04 Nov To open a joint account or not?
With the wedding season upon us, the one question I often get from couples is: how do we manage our money now that we live together? And the second most commonly asked question is if they should open a joint bank account.
Before we get into the advantages and disadvantages of a joint bank account, you and your partner first need to decide on the type of marital contract you want to enter into. There are three types of marital contracts you can choose from:
- Community of property
This is the default marriage contract in South Africa, therefore making it the most affordable option. If you do not sign an antenuptial contract (ANC) before the date of the marriage, you will automatically get married in community of property. If you get married in community of property, it means that all of your assets and liabilities (before and after marriage) are merged into one joint estate. Once you are married both of you will be jointly and severally liable for the full debt amount, and it will be your joint responsibility to pay the credit providers back
- Out of community of property with accrual
Getting married out of community of property with accrual requires you to sign an antenuptial contract with a lawyer before the date of marriage (the date you sign the legal document). The accrual is a way to ensure that both spouses in a marriage gain a fair share of the estate should the marriage come to an end.

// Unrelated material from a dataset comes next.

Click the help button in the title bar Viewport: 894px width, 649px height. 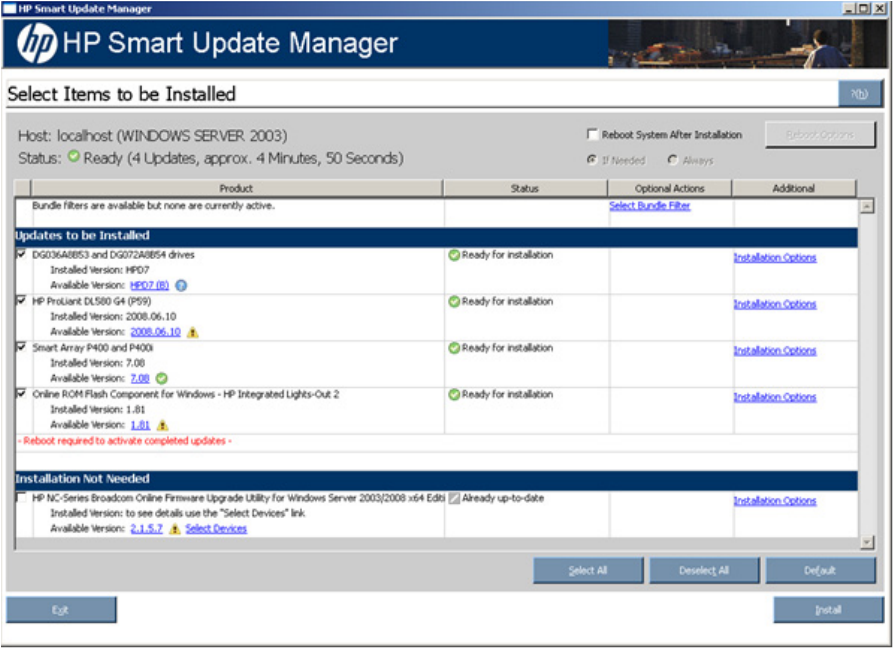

- Out of community of property without accrual
With this contract, you and your spouse are separate entities; with this contract, ownership is clear-cut, each spouse is responsible for their own estate, before and after the marriage.
Joint accounts are meant to help couples/families manage their money better, together, but what are the advantages and disadvantages of opening a joint bank account with your partner?

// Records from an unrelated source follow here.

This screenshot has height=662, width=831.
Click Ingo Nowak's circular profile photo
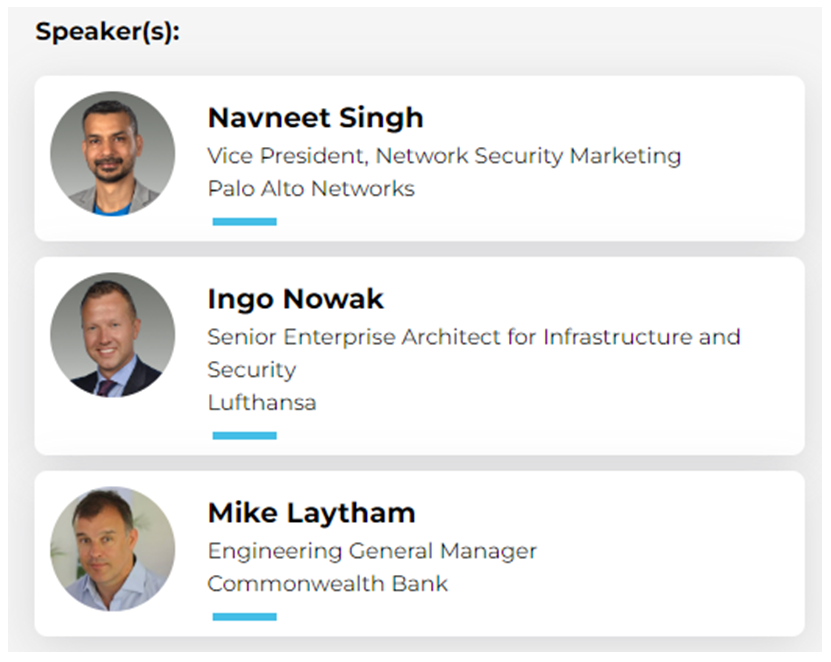pos(112,335)
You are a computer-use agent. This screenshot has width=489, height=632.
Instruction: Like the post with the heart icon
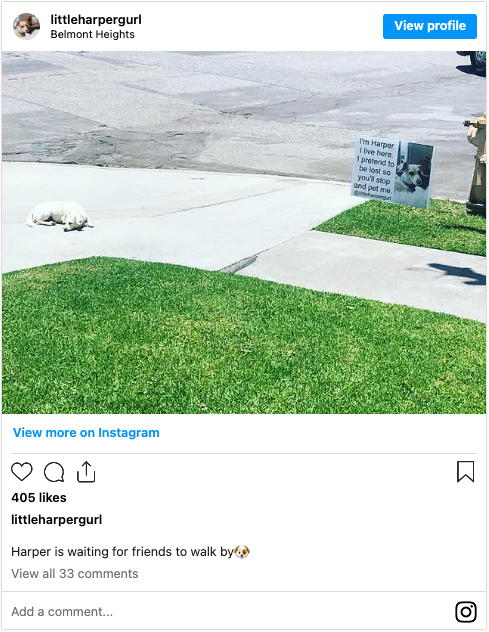pyautogui.click(x=22, y=472)
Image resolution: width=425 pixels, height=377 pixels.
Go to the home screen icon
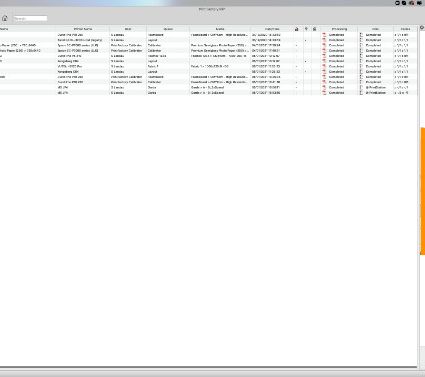(x=5, y=18)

- It allows the two of you to contribute to one account where you pay your joint household expenses
- It helps you keep track of your monthly expenses and ensure that the expenses are paid (I had a client who thought her partner was taking care of his side of the expenses, but only found out a year later that most of the expenses were in arrears!)
- It saves you the hassle of having to send money to each other which can be costly due to banking fees
- Can help you manage your finances better as there is transparency and accountability
- Both of you have equal access to the account, this can create an environment where its easier to discuss money and plan together
- It can lead to fights if one partner’s spending habits derails the budget
- If one partner dies, the account will be frozen until their estate is wound up. This could spell a financial disaster if all the immediate cash flow is in the joint account
- If the account gets overdrawn, both of you are severally and jointly liable.
- A joint account offers no privacy, you both know exactly where and on what your partner is spending money on
Before you open a joint account, you have to look at your own individual situation and also look at both the advantages and disadvantages of a joint account.
Here are some points to consider:
Before opening a joint bank account, you and your partner have to be honest about how much you both earn, your different financial responsibilities and debts you have.
To avoid unnecessary fights, you and your partner will have to budget and agree on how much you will both contribute into the joint account, ideally, this should be in proportion to how much each partner earns.
- Shop around
Do your research before opening an account by shopping around for the account that meets both your needs. The bank account should be cost-effective, preferably with low fees etc
- Know your money personalities
If either one of you is the spender and the other spouse is a saver, your opposite money personalities can potentially cause fights about money. You have to be honest about your spending habits and make a decision whether or not a joint account will work to the advantage of your union or not.
The ideal situation or middle ground would be for each of you to still hold their separate account and contribute to a joint account where you manage the household budget. This still ensures that you maintain financial independence but also allows you to manage your household expenses and financial goals together.